Aylan no merecía morir ahogado. Nuestros niños no merecen morir de frío. Muchos niños nos necesitan. Mira alrededor. pic.twitter.com/yhQ88uM9A4
— misabelg (@misabelg) 5 Setembro, 2015
Alan não merecia morrer afogado. As nossas crianças não merecem morrer de frio. A necessidade é grande. Ollha à tua volta.
Não significa que não se esteja a fazer nada para ajudar as crianças de Puno e ainda outras vítimas do frio, mas que existe mais que pode ser feito. Infelizmente, as comunidades das zonas alto-andinas necessitam de muita ajuda e têm pouco apoio do estado, apesar das boas intenções de muitos funcionários públicos.
Ministro Velásquez anunció llegada de más médicos especialistas ante #heladas y #friaje. http://t.co/2igj7sTT6K pic.twitter.com/MmbtnupfvQ
— Ministerio de Salud (@Minsa_Peru) 14 Agosto, 2015
O Ministro da Saúde, Velasquez, anunciou a chegada de mais médicos especializados para ajudarem a combater o frio.
Nuestro hermanos de #Puno necesitan de nuestra ayuda. Donando ropa gruesa y frazadas podemos combatir el friaje. pic.twitter.com/3gRMcsW5bl
— EsSalud (@EsSaludPeru) 9 Julho, 2015
Os nossos irmãos em Puno precisam da nossa ajuda. Podemos combater o frio ao doar roupas quentes e cobertores.
Ajuda humanitária tem ganho força e os ativistas estão a criar pequenas campanhas, mas inspiradoras, como a de um grupo de estudantes no colégio Ricardo Bentín em Lima que, com a ajuda da professora, entregaram cascóis que tricotaram eles próprios às comunidades da região Ayacucho. A universidade ESAN também está a dirigir uma campanha bem financiada que tem como alvo a situação ocorrente em Puno. E ainda, outros como @JuntosPorElPeru estão a ser operados a nível internacional:
Colecta de frazadas y ropa en Av Arequipa 3570 y al lado del palacio municipal #JUNTOSporelPeru #PERU ❤️ http://t.co/CtjoUb0zIn
— JUNTOS por el Perú (@JUNTOSporelPeru) 12 Agosto, 2015
Recolha de cobertores e roupas na Av Arequipa 3570 ao lado da câmara municipal.
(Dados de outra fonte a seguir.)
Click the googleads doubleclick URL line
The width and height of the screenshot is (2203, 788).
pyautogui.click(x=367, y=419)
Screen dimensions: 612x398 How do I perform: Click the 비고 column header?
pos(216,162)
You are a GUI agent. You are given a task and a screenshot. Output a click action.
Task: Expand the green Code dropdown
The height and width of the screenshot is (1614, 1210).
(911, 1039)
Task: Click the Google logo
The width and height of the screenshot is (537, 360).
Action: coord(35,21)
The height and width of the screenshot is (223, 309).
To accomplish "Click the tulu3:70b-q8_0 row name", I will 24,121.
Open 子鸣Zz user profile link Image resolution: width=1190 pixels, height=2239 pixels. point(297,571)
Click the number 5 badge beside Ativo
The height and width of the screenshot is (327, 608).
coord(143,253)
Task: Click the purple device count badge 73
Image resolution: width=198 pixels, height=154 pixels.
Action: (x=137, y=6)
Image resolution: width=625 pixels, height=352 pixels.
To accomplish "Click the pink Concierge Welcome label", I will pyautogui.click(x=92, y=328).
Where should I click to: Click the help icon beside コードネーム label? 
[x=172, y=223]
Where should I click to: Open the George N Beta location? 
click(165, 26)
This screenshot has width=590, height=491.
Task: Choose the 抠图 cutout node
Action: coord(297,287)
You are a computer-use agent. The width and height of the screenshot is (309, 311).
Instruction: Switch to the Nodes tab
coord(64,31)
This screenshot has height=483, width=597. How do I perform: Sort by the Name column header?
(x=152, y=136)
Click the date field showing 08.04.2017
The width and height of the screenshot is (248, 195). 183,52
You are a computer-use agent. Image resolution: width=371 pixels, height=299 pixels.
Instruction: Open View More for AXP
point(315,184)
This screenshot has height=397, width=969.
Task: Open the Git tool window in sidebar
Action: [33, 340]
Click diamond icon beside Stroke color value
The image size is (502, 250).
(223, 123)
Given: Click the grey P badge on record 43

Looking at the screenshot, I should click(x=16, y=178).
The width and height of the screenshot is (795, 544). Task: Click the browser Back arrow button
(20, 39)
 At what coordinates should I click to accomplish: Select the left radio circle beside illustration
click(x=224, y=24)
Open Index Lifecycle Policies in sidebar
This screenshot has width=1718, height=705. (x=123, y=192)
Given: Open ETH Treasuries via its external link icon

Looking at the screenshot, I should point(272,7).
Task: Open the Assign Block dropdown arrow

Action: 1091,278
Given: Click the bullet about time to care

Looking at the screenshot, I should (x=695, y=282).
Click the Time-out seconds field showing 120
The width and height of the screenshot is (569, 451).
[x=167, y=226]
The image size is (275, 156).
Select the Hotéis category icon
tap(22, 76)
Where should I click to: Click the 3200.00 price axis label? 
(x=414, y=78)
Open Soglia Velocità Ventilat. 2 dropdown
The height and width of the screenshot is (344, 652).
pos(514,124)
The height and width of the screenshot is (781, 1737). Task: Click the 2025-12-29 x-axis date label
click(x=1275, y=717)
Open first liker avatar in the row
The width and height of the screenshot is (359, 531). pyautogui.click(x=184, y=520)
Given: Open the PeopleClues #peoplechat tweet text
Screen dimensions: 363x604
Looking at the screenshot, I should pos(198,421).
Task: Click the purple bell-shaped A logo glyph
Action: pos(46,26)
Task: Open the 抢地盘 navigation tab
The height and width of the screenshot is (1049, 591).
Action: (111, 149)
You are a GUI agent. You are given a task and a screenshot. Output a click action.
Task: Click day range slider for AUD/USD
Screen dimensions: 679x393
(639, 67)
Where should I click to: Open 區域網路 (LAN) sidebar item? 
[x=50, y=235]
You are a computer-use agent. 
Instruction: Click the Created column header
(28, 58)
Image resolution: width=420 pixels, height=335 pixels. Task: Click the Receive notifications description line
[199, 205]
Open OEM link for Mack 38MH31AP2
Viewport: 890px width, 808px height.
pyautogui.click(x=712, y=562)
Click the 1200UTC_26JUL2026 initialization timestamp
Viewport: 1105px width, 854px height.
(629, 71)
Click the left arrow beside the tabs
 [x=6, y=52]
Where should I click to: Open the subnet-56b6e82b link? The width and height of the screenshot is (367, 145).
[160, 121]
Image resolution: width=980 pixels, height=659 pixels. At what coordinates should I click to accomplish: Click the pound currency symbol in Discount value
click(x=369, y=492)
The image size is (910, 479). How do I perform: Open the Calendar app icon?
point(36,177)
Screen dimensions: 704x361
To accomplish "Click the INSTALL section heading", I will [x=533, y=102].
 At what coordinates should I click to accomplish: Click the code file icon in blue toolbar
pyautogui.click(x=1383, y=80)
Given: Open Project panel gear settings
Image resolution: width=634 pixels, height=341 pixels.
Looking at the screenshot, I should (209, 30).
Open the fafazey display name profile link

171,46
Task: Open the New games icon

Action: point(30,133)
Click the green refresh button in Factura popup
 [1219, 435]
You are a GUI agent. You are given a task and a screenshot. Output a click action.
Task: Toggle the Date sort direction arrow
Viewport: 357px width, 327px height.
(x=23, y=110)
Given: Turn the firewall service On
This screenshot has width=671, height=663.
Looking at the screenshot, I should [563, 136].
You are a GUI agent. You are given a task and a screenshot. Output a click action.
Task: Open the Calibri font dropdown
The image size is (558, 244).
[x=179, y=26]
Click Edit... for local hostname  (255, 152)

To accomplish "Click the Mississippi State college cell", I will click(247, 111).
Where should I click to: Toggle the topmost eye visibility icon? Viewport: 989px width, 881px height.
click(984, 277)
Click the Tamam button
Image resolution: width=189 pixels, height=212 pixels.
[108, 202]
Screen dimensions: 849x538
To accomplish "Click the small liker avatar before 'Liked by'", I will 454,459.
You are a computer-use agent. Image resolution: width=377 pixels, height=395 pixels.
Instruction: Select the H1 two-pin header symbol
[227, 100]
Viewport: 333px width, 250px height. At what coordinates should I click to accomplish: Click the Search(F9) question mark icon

Ainda existe muito a fazer. Enquanto muitos ainda não se juntaram à causa e outros continuam a ignorar a situação, as crianças nos Andes estão a morrer de frio.
— Francisco Rosas C (@franroca20) 5 Setembro, 2015
15 crianças morrem na onda de frio peruana. As temperaturas extremas na região sul do país causou infeções respiratórias severas e pneumonia.